**Dataset content:**

^^^^^^^^

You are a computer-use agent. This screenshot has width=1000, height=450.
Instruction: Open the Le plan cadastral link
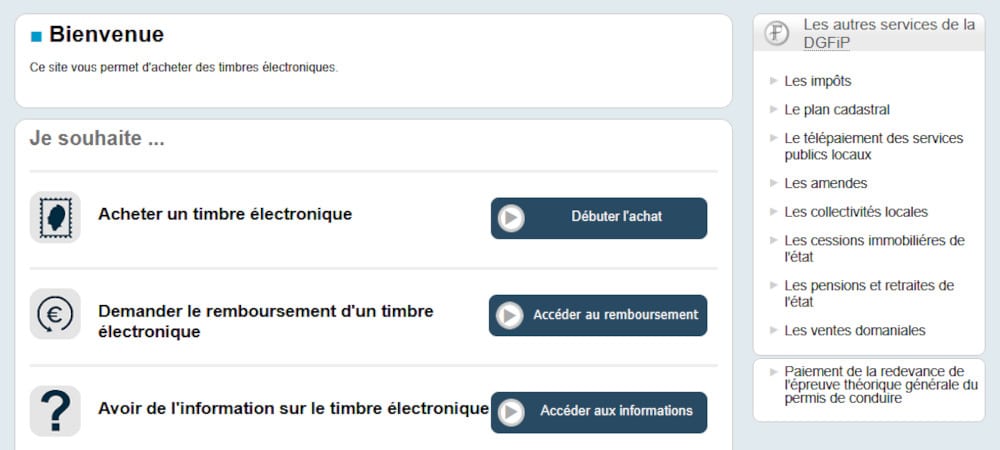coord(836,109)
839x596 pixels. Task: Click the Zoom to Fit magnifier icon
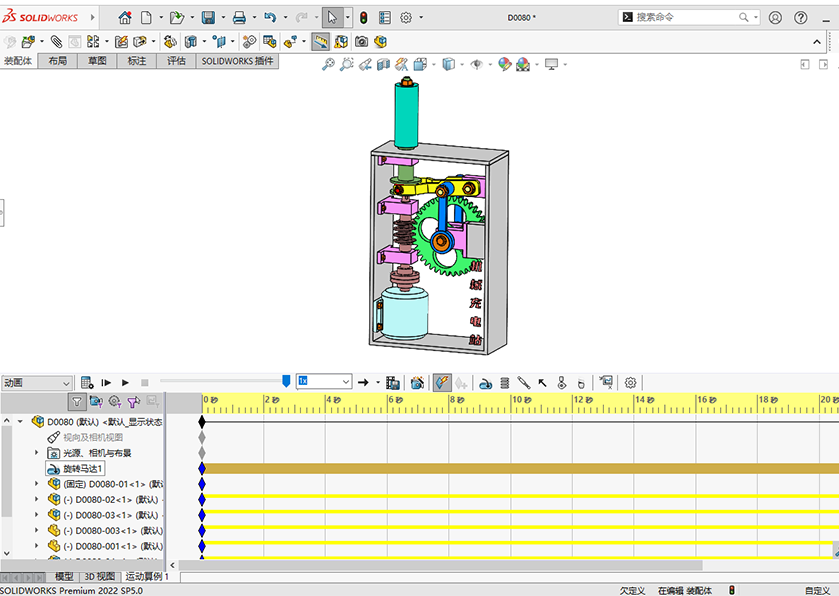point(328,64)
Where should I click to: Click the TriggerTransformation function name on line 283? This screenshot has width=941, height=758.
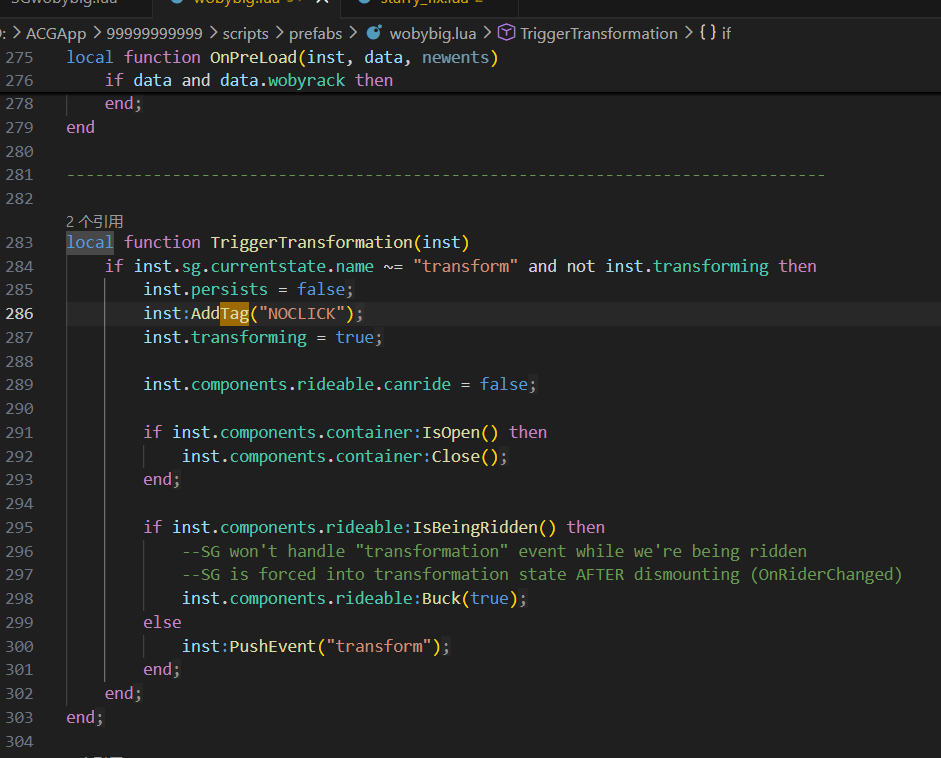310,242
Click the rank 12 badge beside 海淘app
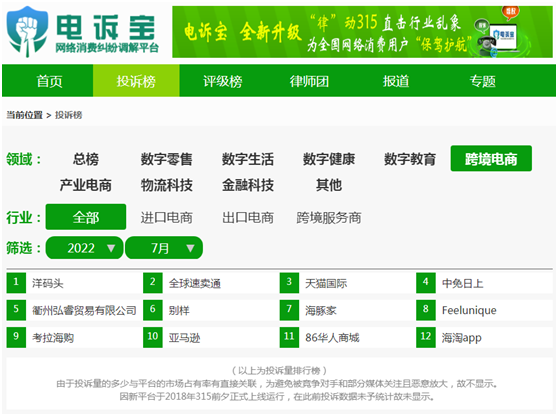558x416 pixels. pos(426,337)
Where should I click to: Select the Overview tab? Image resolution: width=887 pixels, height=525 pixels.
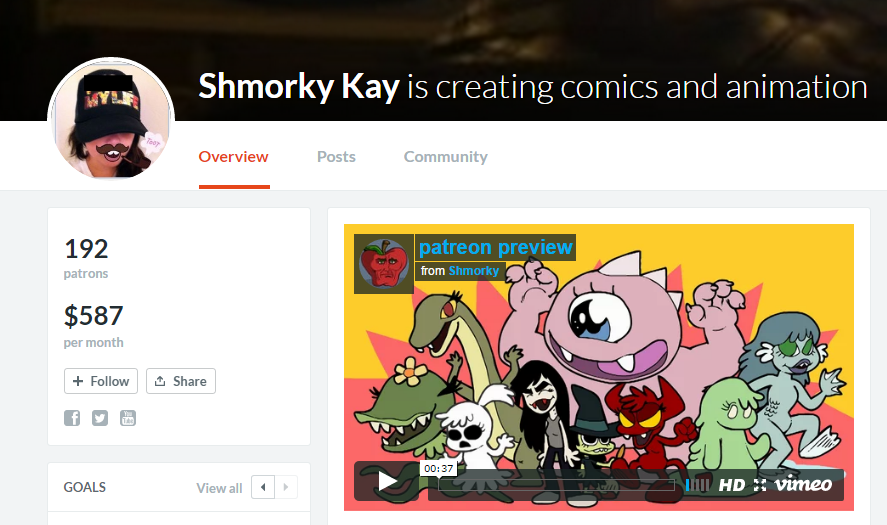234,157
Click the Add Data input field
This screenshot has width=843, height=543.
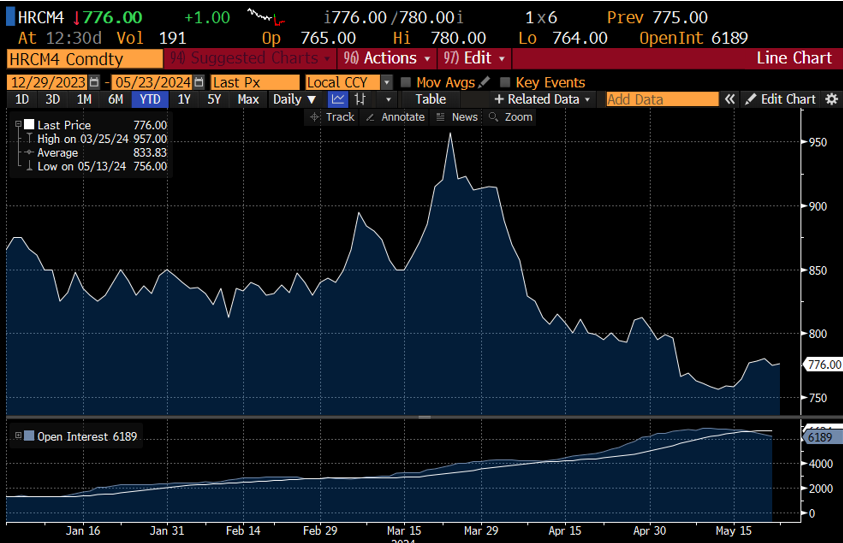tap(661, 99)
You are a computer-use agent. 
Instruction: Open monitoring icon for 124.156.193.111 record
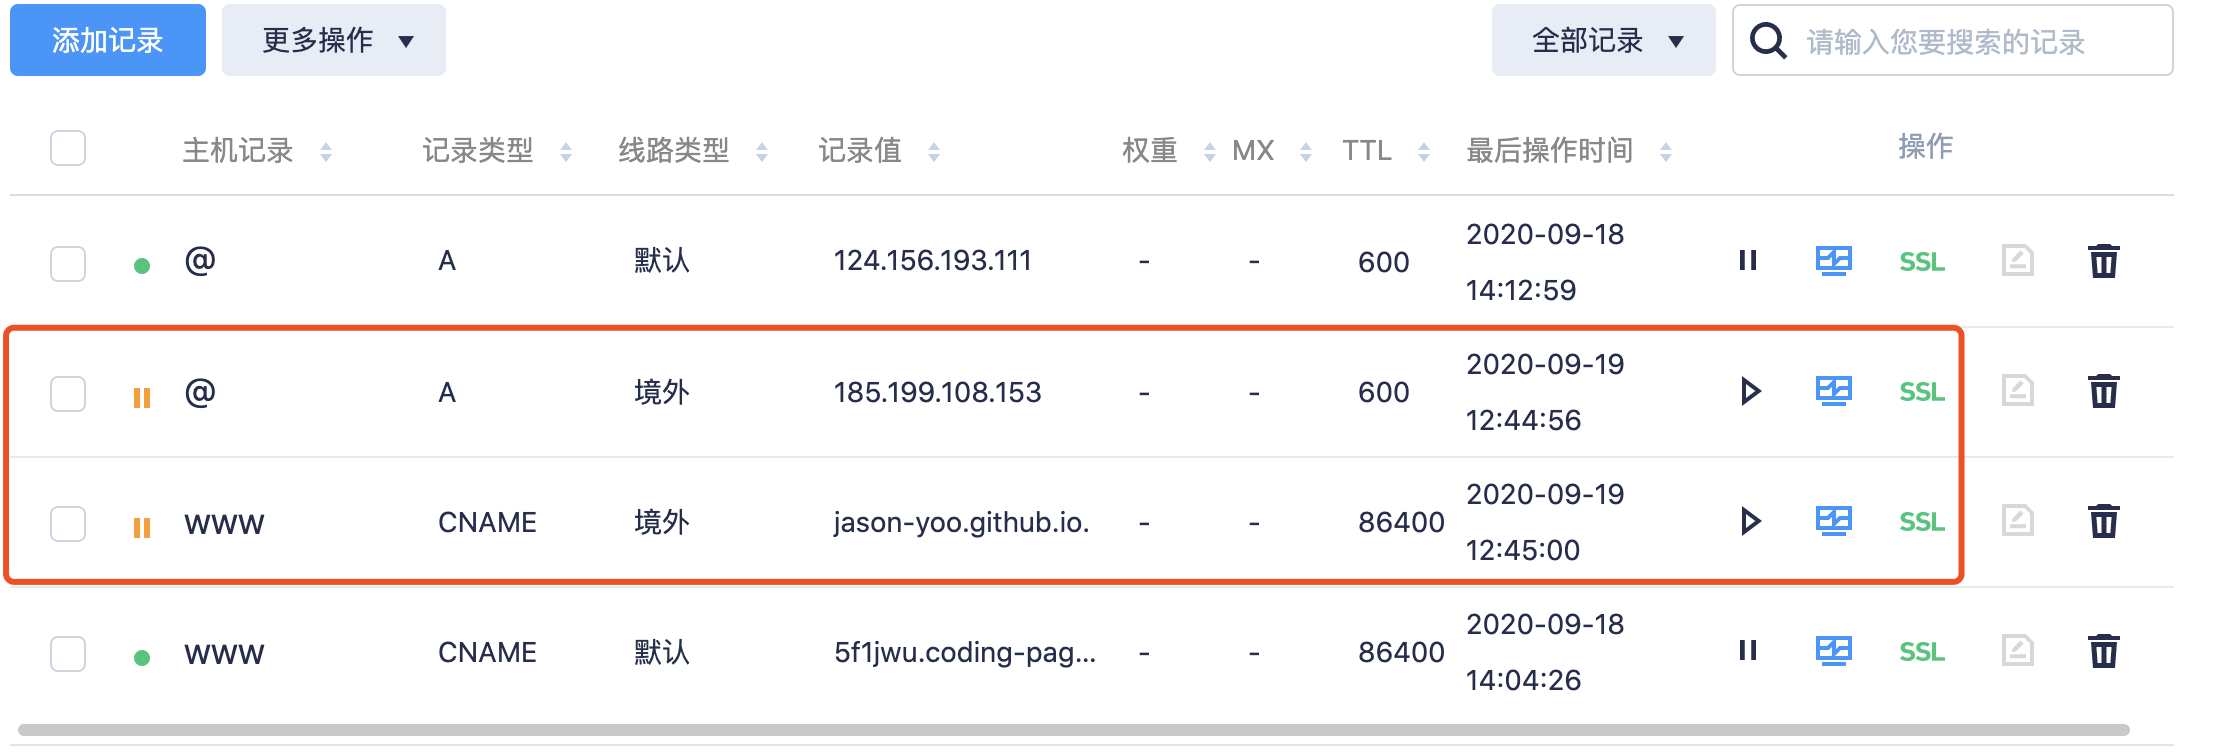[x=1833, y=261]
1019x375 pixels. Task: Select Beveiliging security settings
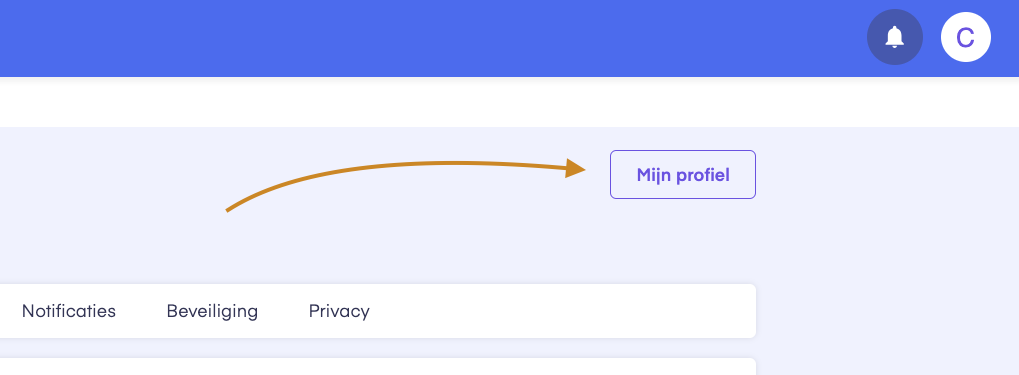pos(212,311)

^^^^^^^^

**Exercise goal:** Your answer should consist of the lines of the listing that contain "agent", copied as they stand.

**Exercise result:**
You are a computer-use agent. This screenshot has width=1000, height=450.
You are a computer-use agent. 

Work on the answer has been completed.